WORK REQUEST ▸ Please work out how many lines include the word "indicator" in the entries, and reply with only the count.

═════ GIVEN RECORDS ═════

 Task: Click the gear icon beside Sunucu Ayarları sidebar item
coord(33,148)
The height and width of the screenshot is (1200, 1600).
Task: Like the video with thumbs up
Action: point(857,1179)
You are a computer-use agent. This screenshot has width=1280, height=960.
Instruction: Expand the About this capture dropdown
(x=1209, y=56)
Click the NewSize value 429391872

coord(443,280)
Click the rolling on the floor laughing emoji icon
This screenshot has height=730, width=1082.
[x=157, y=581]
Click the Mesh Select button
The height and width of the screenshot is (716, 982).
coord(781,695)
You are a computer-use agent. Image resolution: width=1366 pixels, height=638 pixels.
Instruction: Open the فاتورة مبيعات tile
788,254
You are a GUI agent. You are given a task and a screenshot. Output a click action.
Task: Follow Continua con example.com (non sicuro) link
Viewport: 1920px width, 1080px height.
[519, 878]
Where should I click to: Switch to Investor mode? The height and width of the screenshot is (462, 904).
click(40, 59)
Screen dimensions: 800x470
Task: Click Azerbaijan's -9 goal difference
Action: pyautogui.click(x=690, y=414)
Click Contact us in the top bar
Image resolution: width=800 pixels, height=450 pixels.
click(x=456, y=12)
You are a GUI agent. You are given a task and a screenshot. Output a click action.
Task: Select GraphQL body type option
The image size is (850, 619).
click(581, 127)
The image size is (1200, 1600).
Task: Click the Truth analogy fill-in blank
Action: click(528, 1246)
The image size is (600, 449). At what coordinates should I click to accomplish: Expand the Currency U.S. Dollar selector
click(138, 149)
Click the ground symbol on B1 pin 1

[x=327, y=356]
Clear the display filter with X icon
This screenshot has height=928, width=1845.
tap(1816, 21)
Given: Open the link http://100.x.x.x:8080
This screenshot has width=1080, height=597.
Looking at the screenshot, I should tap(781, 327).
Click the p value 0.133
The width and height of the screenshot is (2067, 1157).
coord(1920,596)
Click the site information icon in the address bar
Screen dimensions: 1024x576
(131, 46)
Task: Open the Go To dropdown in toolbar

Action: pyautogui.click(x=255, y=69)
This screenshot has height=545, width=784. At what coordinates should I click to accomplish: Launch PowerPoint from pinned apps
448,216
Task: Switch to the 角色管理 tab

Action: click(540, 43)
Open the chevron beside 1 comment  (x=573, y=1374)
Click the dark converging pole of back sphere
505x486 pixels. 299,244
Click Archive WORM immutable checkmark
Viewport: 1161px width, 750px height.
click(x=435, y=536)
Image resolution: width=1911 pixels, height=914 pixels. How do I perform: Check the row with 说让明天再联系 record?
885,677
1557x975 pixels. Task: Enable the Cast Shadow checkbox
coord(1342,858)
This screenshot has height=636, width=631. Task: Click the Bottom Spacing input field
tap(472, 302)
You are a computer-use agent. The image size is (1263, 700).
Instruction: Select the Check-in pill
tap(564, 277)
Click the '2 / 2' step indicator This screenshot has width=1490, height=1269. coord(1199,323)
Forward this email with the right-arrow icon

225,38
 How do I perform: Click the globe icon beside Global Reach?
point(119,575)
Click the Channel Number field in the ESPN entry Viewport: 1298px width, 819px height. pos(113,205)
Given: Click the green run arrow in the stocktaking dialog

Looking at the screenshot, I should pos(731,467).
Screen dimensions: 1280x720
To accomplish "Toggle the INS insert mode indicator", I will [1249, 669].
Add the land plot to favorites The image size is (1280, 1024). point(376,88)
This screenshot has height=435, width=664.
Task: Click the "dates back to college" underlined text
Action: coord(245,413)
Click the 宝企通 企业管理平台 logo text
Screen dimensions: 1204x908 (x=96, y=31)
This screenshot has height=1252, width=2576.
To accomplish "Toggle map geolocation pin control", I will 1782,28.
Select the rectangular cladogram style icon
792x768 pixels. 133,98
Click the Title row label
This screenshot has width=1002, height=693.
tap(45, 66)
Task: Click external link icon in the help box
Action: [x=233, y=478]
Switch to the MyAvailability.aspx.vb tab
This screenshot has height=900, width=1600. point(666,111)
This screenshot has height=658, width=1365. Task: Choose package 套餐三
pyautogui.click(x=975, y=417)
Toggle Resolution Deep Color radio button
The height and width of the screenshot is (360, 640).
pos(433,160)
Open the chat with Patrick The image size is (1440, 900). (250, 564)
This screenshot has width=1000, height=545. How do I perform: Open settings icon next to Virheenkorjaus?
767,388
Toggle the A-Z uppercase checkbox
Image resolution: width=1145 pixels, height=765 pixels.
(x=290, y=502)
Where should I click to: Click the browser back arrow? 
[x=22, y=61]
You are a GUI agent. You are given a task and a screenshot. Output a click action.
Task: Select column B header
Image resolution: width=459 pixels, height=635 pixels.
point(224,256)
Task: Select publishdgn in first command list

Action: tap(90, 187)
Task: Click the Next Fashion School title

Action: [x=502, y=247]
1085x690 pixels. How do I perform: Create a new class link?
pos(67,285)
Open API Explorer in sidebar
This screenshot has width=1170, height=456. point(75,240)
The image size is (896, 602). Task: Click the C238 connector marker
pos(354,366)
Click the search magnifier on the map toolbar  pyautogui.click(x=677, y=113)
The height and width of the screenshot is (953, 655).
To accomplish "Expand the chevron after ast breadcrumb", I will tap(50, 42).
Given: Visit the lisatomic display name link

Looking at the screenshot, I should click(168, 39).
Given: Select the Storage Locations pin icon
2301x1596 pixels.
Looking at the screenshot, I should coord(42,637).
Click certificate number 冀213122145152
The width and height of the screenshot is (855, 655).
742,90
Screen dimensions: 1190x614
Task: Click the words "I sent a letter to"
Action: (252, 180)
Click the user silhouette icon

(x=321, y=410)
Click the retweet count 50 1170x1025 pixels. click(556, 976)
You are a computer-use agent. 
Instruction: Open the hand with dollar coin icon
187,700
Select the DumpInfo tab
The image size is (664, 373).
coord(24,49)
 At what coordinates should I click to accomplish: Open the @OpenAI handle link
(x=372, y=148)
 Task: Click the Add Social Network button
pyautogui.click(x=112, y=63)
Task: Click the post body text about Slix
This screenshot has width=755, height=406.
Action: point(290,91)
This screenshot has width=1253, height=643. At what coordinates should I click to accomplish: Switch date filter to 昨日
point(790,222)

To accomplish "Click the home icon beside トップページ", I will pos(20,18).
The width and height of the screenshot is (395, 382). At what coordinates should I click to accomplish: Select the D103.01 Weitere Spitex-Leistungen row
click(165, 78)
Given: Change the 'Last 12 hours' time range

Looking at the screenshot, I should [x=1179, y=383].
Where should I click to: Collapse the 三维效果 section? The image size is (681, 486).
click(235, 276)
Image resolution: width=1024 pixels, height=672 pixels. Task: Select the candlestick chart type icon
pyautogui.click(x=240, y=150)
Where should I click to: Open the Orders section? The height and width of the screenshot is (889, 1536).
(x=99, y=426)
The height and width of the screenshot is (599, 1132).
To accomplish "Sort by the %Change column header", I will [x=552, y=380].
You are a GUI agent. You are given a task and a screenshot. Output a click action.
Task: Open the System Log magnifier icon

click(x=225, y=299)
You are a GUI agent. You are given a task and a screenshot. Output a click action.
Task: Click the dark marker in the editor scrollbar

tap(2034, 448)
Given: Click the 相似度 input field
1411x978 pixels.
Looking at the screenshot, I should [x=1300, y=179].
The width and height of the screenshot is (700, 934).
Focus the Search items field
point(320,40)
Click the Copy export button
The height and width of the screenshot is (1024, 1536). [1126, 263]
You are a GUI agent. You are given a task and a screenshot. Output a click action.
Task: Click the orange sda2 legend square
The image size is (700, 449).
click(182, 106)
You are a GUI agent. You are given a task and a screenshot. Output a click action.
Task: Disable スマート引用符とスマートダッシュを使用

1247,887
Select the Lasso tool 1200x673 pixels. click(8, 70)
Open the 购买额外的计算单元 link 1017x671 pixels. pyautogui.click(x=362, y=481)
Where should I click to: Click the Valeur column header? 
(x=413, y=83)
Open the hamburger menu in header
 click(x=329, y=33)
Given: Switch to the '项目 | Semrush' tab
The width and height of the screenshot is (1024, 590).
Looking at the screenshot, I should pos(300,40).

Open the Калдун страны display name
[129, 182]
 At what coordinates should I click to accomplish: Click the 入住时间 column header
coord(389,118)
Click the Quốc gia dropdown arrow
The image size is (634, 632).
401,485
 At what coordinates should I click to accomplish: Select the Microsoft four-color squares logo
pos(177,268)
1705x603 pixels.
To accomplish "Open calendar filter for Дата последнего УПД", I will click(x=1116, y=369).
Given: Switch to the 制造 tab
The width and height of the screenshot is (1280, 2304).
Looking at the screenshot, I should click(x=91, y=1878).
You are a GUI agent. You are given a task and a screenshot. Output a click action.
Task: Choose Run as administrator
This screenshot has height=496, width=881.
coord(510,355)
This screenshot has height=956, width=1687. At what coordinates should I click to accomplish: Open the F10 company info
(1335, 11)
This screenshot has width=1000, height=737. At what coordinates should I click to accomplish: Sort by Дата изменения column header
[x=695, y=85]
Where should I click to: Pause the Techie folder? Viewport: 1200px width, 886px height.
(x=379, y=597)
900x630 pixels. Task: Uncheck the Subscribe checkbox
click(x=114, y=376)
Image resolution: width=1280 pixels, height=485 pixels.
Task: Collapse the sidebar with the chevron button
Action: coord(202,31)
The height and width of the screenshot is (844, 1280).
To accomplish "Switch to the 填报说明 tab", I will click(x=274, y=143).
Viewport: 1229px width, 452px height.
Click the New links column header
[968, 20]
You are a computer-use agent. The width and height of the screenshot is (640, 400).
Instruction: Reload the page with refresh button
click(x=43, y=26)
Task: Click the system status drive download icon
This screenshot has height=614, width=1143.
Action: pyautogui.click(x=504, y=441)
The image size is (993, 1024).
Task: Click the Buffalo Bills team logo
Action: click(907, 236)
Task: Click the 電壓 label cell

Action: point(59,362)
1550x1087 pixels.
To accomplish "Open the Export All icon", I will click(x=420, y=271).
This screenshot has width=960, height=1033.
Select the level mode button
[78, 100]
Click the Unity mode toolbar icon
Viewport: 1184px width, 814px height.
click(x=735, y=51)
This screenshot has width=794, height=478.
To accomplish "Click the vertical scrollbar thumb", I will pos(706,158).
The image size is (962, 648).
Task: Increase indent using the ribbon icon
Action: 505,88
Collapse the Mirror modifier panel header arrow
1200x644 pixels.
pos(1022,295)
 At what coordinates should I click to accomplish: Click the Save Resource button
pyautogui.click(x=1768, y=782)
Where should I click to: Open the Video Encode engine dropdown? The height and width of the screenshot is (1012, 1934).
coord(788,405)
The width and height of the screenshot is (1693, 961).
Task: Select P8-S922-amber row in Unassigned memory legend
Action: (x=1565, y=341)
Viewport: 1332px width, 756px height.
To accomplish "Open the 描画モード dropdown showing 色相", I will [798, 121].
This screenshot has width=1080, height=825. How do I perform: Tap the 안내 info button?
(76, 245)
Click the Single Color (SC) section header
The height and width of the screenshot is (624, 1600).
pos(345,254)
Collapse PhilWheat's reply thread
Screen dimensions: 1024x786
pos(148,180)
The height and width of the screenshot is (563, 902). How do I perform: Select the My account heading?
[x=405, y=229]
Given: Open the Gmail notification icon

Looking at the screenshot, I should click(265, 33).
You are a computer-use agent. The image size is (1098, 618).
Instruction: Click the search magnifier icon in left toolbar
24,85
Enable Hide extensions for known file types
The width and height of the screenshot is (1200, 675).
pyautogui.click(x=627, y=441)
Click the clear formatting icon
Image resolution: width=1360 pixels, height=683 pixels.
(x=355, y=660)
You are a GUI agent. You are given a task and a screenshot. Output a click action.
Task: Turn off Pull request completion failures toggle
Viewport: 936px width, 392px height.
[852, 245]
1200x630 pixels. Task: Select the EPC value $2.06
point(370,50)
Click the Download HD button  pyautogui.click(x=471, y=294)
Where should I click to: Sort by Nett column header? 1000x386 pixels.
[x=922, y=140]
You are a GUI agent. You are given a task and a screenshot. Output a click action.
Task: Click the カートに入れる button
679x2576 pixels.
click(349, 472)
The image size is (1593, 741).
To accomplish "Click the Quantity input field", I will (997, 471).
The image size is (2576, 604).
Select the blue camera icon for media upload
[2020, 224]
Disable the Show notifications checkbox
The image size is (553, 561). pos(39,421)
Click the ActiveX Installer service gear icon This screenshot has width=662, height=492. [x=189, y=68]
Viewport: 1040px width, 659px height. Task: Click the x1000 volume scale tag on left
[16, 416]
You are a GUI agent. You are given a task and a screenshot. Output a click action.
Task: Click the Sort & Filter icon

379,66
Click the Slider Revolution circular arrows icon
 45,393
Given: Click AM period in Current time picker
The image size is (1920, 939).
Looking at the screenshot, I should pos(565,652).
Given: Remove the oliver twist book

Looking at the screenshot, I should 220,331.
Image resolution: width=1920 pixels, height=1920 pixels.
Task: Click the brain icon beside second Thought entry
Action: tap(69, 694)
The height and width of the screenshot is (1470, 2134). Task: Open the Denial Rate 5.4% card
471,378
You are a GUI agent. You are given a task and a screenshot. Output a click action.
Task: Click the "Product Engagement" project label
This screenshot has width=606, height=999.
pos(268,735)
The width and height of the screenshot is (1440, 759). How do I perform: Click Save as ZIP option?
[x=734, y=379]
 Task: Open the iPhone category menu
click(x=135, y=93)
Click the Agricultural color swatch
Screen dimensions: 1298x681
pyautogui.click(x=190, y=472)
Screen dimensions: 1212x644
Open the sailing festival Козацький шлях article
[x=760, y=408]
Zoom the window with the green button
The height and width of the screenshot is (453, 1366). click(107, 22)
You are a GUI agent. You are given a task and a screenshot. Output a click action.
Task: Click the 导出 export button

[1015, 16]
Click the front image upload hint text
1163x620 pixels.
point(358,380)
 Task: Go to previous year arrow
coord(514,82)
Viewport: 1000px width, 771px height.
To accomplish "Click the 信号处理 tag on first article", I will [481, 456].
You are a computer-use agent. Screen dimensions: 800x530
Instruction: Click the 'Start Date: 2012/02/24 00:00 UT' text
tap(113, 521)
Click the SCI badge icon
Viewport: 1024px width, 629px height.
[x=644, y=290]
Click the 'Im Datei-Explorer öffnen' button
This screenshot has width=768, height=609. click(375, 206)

═════

EXERCISE SOLUTION ▸ 2